Train a network on multiple GPUs.
"""

import torch
import ctypes

from fairseq import optim, utils
from fairseq.meters import AverageMeter
from fairseq.optim import lr_scheduler
from fairseq.trainer import Trainer

lib = ctypes.cdll.LoadLibrary(None)
lib.THCudaHalfTensor_normall.argtypes=[ctypes.c_void_p, ctypes.c_void_p]#, ctypes.c_float]
lib.THCudaHalfTensor_normall.restype = ctypes.c_float
#function object lib.THCudaHalfTensor_normall can be cached, and fused_norm implemented as a class that has it as one of the attributes, but this will do.

def fused_norm(input):
    if input.type() == 'torch.cuda.HalfTensor':
        return lib.THCudaHalfTensor_normall(torch.cuda._state_cdata, input._cdata, 16384) #yes, 16384 is half 2 if you stare at it long enough
    else:
        return input.norm()


class DynamicLossScaler:

    def __init__(self, init_scale=2.**15, scale_factor=2., scale_window=2000):
        self.loss_scale = init_scale
        self.scale_factor = scale_factor
        self.scale_window = scale_window
        self._iter = 0
        self._last_overflow_iter = -1

    def update_scale(self, overflow):
        if overflow:
            self.loss_scale /= self.scale_factor
            self._last_overflow_iter = self._iter
        elif (self._iter - self._last_overflow_iter) % self.scale_window == 0:
            self.loss_scale *= self.scale_factor
        self._iter += 1

    @staticmethod
    def has_overflow(grad_norm):
        # detect inf and nan
        if grad_norm == float('inf') or grad_norm != grad_norm:
            return True
        return False


class FP16Trainer(Trainer):
    """Modified trainer for FP16.

    We maintain two copies of the model's parameters, both in FP16 and FP32.
    We do forward/backward with FP16 and compute the loss + optimize with FP32.
    """

    def __init__(self, args, task, model, criterion):
        super().__init__(args, task, model, criterion)

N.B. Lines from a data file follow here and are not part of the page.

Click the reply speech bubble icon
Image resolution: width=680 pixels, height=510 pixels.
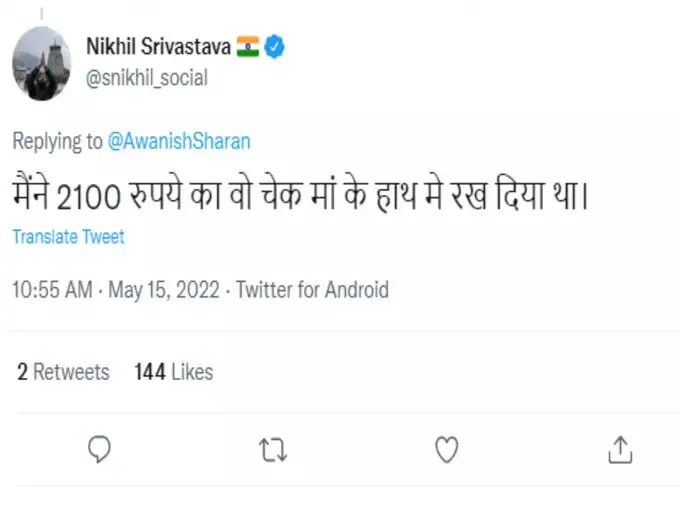tap(98, 448)
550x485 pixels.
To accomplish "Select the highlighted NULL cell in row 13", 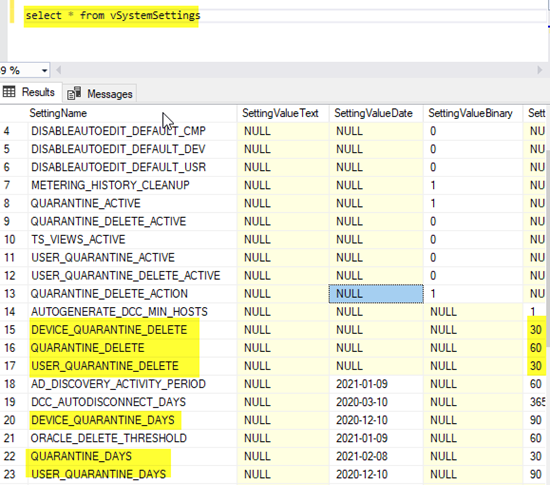I will tap(376, 294).
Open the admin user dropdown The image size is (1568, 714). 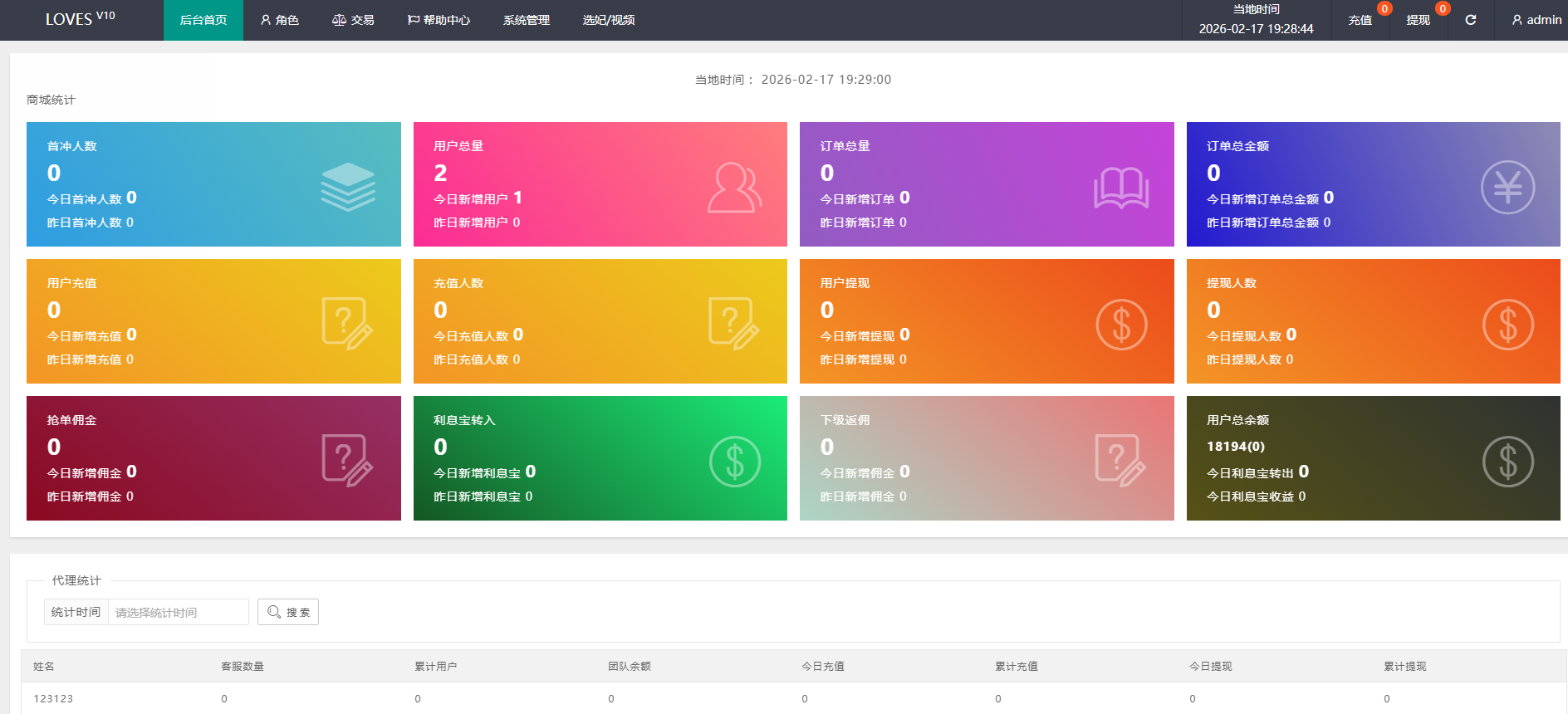tap(1536, 20)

        # convert model to FP16 (but keep criterion FP32)
        self.model.half()

        # dynamically scale loss to reduce overflow
        self.scaler = DynamicLossScaler(init_scale=2.**7)
        self.meters['loss_scale'] = AverageMeter()

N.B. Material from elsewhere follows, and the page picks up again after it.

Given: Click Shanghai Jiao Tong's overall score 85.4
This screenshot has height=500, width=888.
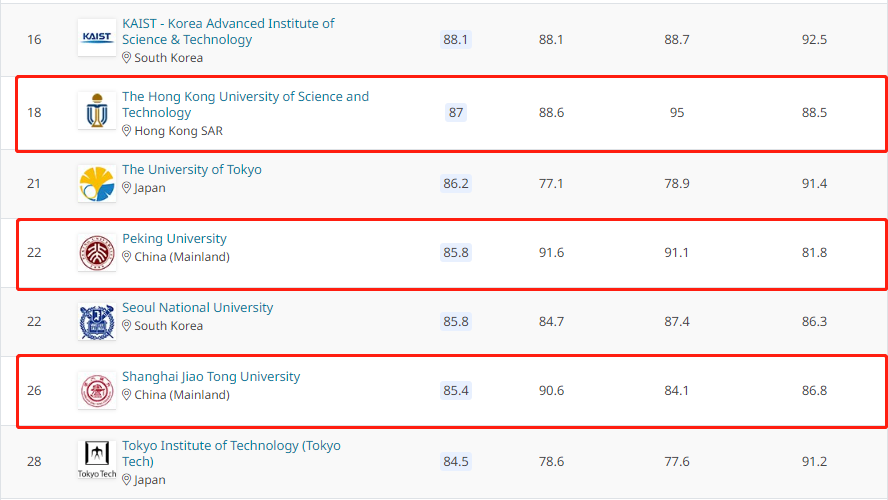Looking at the screenshot, I should click(456, 391).
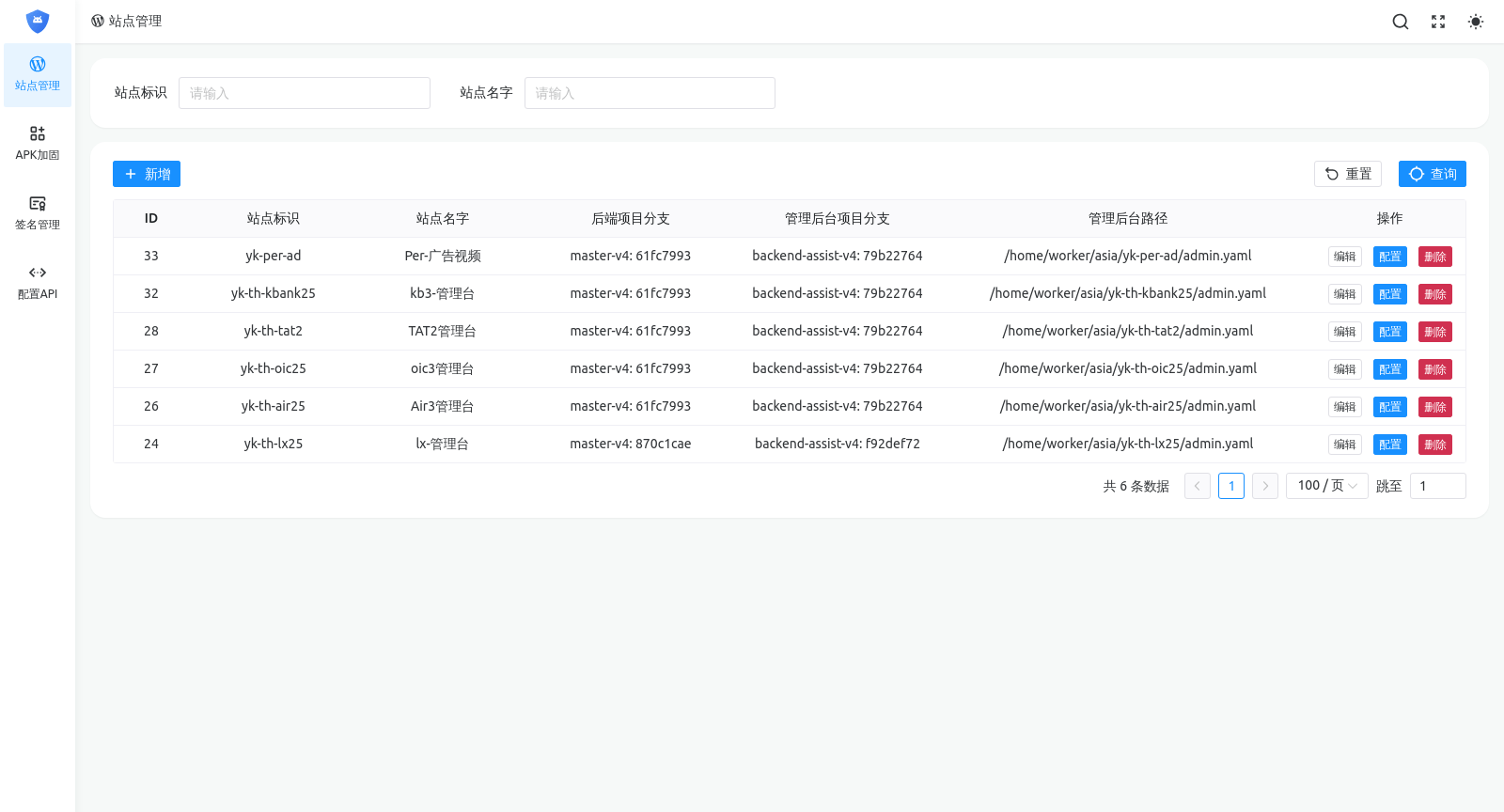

        self.grad_denom = 1.0

        if self.args.enable_parallel_backward_allred_opt:
            import numpy as np
            self._reduction_stream = torch.cuda.Stream()

            self._flat_grads_parallel = torch.tensor([], dtype=torch.float16).cuda()
            self._grads_info = []
            grads_size = 0
            p_offset = 0
            for p_i, p in enumerate([p for p in self.model.parameters() if p.requires_grad]):
                p_grads_size = np.prod(list(p.size()))
                grads_size += p_grads_size
                # register hooks
                def wrapper(param, param_i, param_grads_size, param_offset):
                    def allreduce_hook(grad):
                        self._do_allreduce(param_i, param_grads_size, param_offset, grad)

                    if param.requires_grad:
                        param.register_hook(allreduce_hook)
                # print(p_i, p.size(), p_grads_size, p_offset)
                self._grads_info.append({"param_grads_size":p_grads_size, "param_offset":p_offset})
                wrapper(p, p_i, p_grads_size, p_offset)
                p_offset += p_grads_size
            self._flat_grads_parallel.resize_(grads_size)
            # print(grads_size, len(self._flat_grads_parallel), self._flat_grads_parallel.dtype, self._flat_grads_parallel.get_device())

            self._allreduce_flush_min_threshold = self.args.parallel_backward_allred_opt_threshold
            print("| parallel all-reduce ENABLED. all-reduce threshold: " + str(self._allreduce_flush_min_threshold))
            self._grads_generated = [False]*len(self._grads_info)
            self._allreduce_processed_idx = len(self._grads_info)-1

            if self.args.enable_parallel_backward_allred_opt_correctness_check:
                self._num_grads_generated = 0
                self._all_grads_generated = False
                self._allreduce_schedule = []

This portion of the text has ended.